Shattered

November 2, 2009

The shattered glass scattered like cockroaches running from the light. I looked at the tiny shards which seemed to have gone impossibly far from where the dropped pyrex container fell from the freezer in the garage. I tried to calculate how glass could fly so far from such a short fall from a low shelf. This equation work seemed much more interesting than the unpleasantness of having to actually clean the broken glass from the garage floor. It took much sweeping, followed by two rounds of vacuuming, but i eventually got the broken container and glass shards into a garbage bag.

I began the walk to the garbage. got two steps. then the bag broke. Seems the Glaad kitchen bag is no match for sharp glass. After doing this process for a second time, and double bagging it, the job was done.

This sucked on an epic level. Mostly it sucked because I’m envisioning that tiny piece which escaped the second time to eventually lodge on my naked foot when I sleepily go out to the garage on some sunday morning.

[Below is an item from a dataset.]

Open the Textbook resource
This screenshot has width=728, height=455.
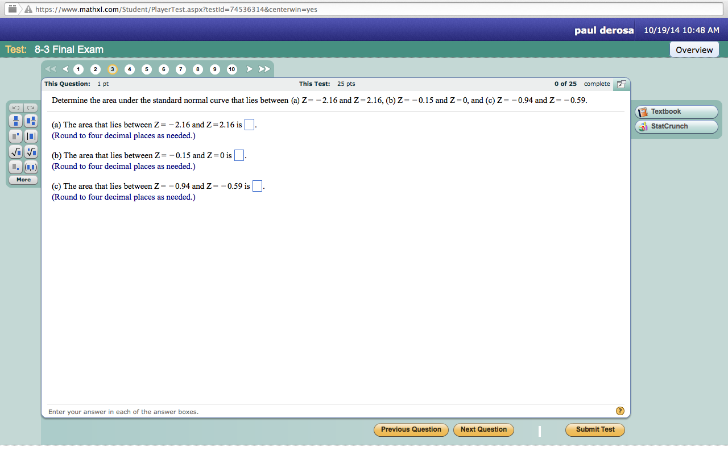[x=676, y=111]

This is what we do to our heroes in stories. We start them off in a fairly content situation. Then have something bad happen. Then have that bad thing get worse. We’ll create the illusion he’s solved the problem (the garbage bag). Then we’ll have the situation take a turn once again (the bag breaks).

We do this all day long. Taking characters in perfectly happy lives then we find a way to ruin it for them. Story telling is pretty cruel when you come right down to it.

Is this why most writers are tormented in one way or another? Creating pain and frustration can have that effect. We try to make it up to our characters by the end. We make them better people, their lives are enhanced in some way. Maybe even with a new love interest. But then, we’ll just go and do it to someone else.

We’re black clouds.

I think there’s a piece of glass in my toe.